━━━ Task inputs ━━━

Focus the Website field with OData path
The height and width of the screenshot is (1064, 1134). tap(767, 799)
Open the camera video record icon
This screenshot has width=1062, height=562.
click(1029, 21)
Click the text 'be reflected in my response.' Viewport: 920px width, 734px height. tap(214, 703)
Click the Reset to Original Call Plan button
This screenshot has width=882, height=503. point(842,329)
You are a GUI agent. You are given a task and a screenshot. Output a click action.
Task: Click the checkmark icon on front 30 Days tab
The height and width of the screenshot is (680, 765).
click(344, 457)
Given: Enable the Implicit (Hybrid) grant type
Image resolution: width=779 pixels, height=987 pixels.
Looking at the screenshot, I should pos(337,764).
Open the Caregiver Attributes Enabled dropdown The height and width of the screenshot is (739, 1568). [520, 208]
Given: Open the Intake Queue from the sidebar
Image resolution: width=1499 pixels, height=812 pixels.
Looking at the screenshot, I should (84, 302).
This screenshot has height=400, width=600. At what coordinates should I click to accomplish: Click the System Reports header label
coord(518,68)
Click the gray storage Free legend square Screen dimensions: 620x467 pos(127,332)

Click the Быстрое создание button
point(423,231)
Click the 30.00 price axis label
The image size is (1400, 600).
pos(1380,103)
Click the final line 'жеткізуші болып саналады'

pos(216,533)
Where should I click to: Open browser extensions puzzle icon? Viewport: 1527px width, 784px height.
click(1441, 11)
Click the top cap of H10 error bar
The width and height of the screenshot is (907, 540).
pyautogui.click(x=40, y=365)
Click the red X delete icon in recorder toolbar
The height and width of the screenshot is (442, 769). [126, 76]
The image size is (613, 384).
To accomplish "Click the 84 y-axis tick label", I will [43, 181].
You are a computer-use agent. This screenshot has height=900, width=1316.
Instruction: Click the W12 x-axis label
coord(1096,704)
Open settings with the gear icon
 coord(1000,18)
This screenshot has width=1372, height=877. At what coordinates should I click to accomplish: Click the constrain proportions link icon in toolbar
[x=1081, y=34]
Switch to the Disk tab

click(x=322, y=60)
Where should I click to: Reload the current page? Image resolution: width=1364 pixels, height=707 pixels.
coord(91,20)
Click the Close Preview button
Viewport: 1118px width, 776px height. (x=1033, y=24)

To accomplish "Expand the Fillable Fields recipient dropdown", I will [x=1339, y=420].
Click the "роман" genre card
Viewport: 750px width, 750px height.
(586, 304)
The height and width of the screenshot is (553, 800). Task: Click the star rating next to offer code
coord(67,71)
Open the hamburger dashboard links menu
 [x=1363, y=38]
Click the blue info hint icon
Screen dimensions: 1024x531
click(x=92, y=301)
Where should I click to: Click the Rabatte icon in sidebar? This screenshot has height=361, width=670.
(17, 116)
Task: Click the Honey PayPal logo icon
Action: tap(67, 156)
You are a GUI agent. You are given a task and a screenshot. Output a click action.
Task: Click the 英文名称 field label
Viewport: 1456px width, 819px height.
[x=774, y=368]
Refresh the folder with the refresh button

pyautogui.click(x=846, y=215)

━━━

_Instruction_:
Rewrite all the items above, replacing "sidebar" with "side panel" and leaving everything else unchanged.

_Task response_:
Focus the Website field with OData path
The height and width of the screenshot is (1064, 1134). tap(767, 799)
Open the camera video record icon
This screenshot has width=1062, height=562.
click(1029, 21)
Click the text 'be reflected in my response.' Viewport: 920px width, 734px height. tap(214, 703)
Click the Reset to Original Call Plan button
This screenshot has width=882, height=503. point(842,329)
You are a GUI agent. You are given a task and a screenshot. Output a click action.
Task: Click the checkmark icon on front 30 Days tab
The height and width of the screenshot is (680, 765).
click(344, 457)
Given: Enable the Implicit (Hybrid) grant type
Image resolution: width=779 pixels, height=987 pixels.
Looking at the screenshot, I should pos(337,764).
Open the Caregiver Attributes Enabled dropdown The height and width of the screenshot is (739, 1568). [520, 208]
Given: Open the Intake Queue from the side panel
Image resolution: width=1499 pixels, height=812 pixels.
Looking at the screenshot, I should (84, 302).
This screenshot has height=400, width=600. At what coordinates should I click to accomplish: Click the System Reports header label
coord(518,68)
Click the gray storage Free legend square Screen dimensions: 620x467 pos(127,332)

Click the Быстрое создание button
point(423,231)
Click the 30.00 price axis label
The image size is (1400, 600).
pos(1380,103)
Click the final line 'жеткізуші болып саналады'

pos(216,533)
Where should I click to: Open browser extensions puzzle icon? Viewport: 1527px width, 784px height.
click(1441, 11)
Click the top cap of H10 error bar
The width and height of the screenshot is (907, 540).
pyautogui.click(x=40, y=365)
Click the red X delete icon in recorder toolbar
The height and width of the screenshot is (442, 769). [126, 76]
The image size is (613, 384).
To accomplish "Click the 84 y-axis tick label", I will [43, 181].
You are a computer-use agent. This screenshot has height=900, width=1316.
Instruction: Click the W12 x-axis label
coord(1096,704)
Open settings with the gear icon
 coord(1000,18)
This screenshot has width=1372, height=877. At what coordinates should I click to accomplish: Click the constrain proportions link icon in toolbar
[x=1081, y=34]
Switch to the Disk tab

click(x=322, y=60)
Where should I click to: Reload the current page? Image resolution: width=1364 pixels, height=707 pixels.
coord(91,20)
Click the Close Preview button
Viewport: 1118px width, 776px height. (x=1033, y=24)

To accomplish "Expand the Fillable Fields recipient dropdown", I will [x=1339, y=420].
Click the "роман" genre card
Viewport: 750px width, 750px height.
(586, 304)
The height and width of the screenshot is (553, 800). Task: Click the star rating next to offer code
coord(67,71)
Open the hamburger dashboard links menu
 [x=1363, y=38]
Click the blue info hint icon
Screen dimensions: 1024x531
click(x=92, y=301)
Where should I click to: Click the Rabatte icon in side panel? This screenshot has height=361, width=670.
(17, 116)
Task: Click the Honey PayPal logo icon
Action: tap(67, 156)
You are a GUI agent. You are given a task and a screenshot. Output a click action.
Task: Click the 英文名称 field label
Viewport: 1456px width, 819px height.
[x=774, y=368]
Refresh the folder with the refresh button

pyautogui.click(x=846, y=215)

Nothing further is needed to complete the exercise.